CSSP developed an approach of peace mediation and conflict transformation, which addresses the complexities of conflicts in post-conflict and transitioning regions: Integrative Mediation.
Our approach utilises a toolbox of various methods from the fields of peace-building and conflict transformation. These allow custom-made, conflict-sensitive responses to the multiple and complex disputes that arise in societies.
CSSP develops transformative and systemic approaches, specific to the mediation needs in our regions. We find that intra-state and intergroup conflicts are multidimensional, which require structural perspective to be understood holistically. This means, while recognizing issues and actors involved in specific conflicts, CSSP pays attention to the bigger picture, considering the interconnectedness of local problems and regional and national trends. We identify areas of opportunity in this way, supporting established institutions in taking ownership of the transformation and peace processes in their respective regions.
CSSP brings community and local leaders together, facilitating necessary dialogue that builds trust among involved actors. This enables them to jointly establish decision-making structures and conflict transformation mechanisms, which allow all parts of society to equally participate in social, political, cultural and economic spheres. Additionally, we build up local capacities, empowering involved actors of the peace infrastructures (e.g. Local Peace Committees, inter-institutional cooperation mechanisms etc.) to transform negative peace into positive peace. CSSP also helps civil society actors network and cooperate with one another, as well as influence political processes. This fosters transparency and accountability of political leaders and civil society organisations.
Finally, we believe in the transformative power of people and support individuals in becoming change agents in their peace-building processes.
CSSP finds that peace is built through coordinated, cohesive efforts that involve wider society. To ensure sustainable outcomes, we work multi-track, where we engage multiple levels of society and governance.
Horizontally, we integrate a variety of actors, including political bodies, civil society, business community, religious representatives, media, etc. This builds coalitions for peace. Vertically, we connect local and intermediate leaders with the central-level state institutions, and also with actors of the international community who support peace building and conflict transformation processes.
By integrating local peace-building and conflict resolution initiatives into a greater peace process, we draw attention to local developments and peace processes, through which local actors can contribute to state policy-making and peace-building strategies. Thereby, CSSP strengthens transparency and accountability among different actors. This ensures commitment to implementing joint solutions, like national peace treaties.
To achieve non-marginalising, sustainable results, CSSP believes that conflict transformation processes must address the opinions and needs of all groups that are affected by decision-making. To ensure that negotiated agreements are mutually acceptable and implemented in existing structures, we mainly work with stakeholders who have decision-making power. At the same time, we aim to balance power asymmetries by integrating less influential groups into the transformation processes. This includes women, smaller minority groups, youth, socially disadvantaged people, etc. These groups tend to be less vocal and remain excluded from negotiations, although they are affected by their outcomes.

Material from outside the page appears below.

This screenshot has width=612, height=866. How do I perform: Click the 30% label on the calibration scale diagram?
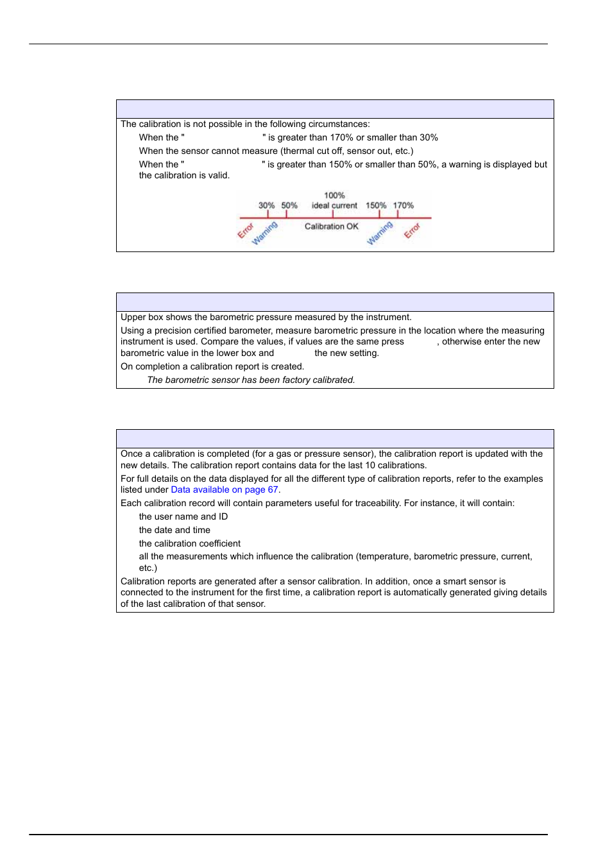[x=266, y=206]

Therefore, Integrative Mediation emphasizes the inclusion of diverse stakeholders. It strives to make peace processes participatory, achieving diversity by empowering disadvantaged groups. CSSP finds that diversity is needed for group creativity, especially in finding joint sustainable solutions to shared problems.

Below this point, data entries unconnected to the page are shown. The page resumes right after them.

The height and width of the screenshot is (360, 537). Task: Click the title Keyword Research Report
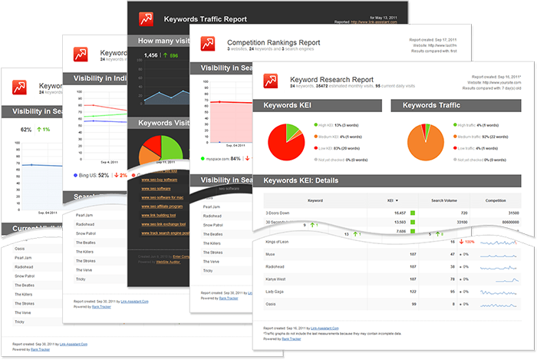331,79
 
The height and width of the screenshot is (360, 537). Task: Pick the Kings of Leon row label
278,241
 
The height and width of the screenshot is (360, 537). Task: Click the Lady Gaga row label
274,291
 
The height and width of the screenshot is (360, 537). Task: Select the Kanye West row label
275,279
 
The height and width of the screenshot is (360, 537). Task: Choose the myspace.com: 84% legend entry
222,159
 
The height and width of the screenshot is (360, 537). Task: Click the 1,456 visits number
151,55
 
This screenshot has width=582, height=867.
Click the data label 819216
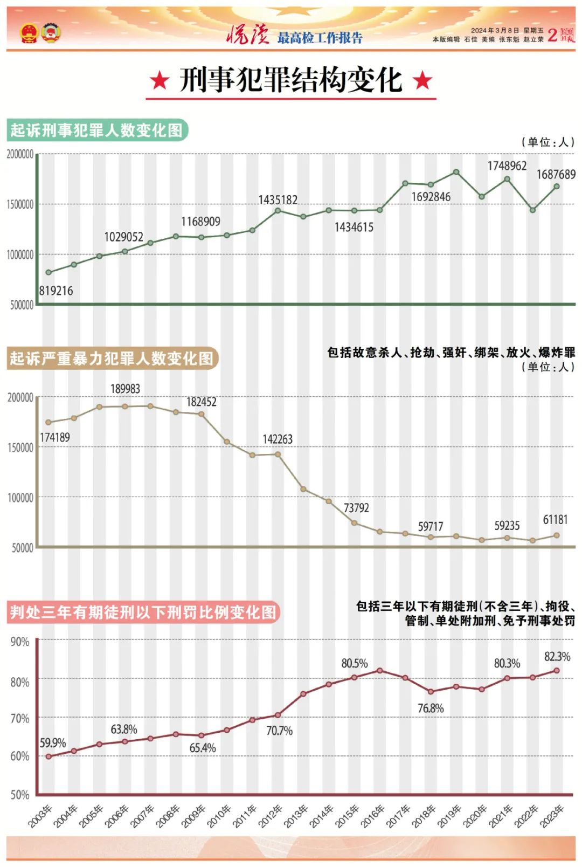click(x=56, y=291)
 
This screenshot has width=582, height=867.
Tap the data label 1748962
click(x=507, y=166)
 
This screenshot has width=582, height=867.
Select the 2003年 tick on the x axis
click(x=40, y=816)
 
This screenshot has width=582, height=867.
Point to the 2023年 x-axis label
click(x=552, y=816)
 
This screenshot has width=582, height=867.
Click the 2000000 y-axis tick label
click(x=20, y=154)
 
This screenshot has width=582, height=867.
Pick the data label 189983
click(x=125, y=389)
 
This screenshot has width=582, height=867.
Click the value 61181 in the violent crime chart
click(x=555, y=520)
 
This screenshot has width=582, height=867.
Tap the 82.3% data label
click(x=557, y=656)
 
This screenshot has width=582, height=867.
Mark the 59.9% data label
click(x=53, y=743)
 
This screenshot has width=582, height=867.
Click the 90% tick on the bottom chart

In post-conflict and transitioning regions, issues are manifold and crosscutting. We facilitateinter-community mediation and negotiation between conflicting parties, and are involved with the reintegration of ex-combatants, anti-discrimination, local self-governance, peace education, property rights, proportional representation, return of IDPs, gender equality, conflict resolution infrastructure and insider mediators, participatory decision-making, transitional justice mechanisms, security and economic development.
Depending on a conflict’s context and actors, CSSP uses various tools to design a custom-made approach for creating safe spaces for peace efforts. We want to help local leaders and change agents manage and transform conflicts constructively and non-violently.
Integrative Mediation processes are usually long-term, where we introduce inter-community mediation and combine it with other elements (stakeholder consultation, conflict analysis, interactive training, systemic advocacy and theatre-facilitated dialogue) in order to positively influence conflict dynamics. CSSP projects aim at finding jointly approved, sustainable solutions, institutionalising conflict transformation structures, processes and skills within the communities for the future management of conflicts.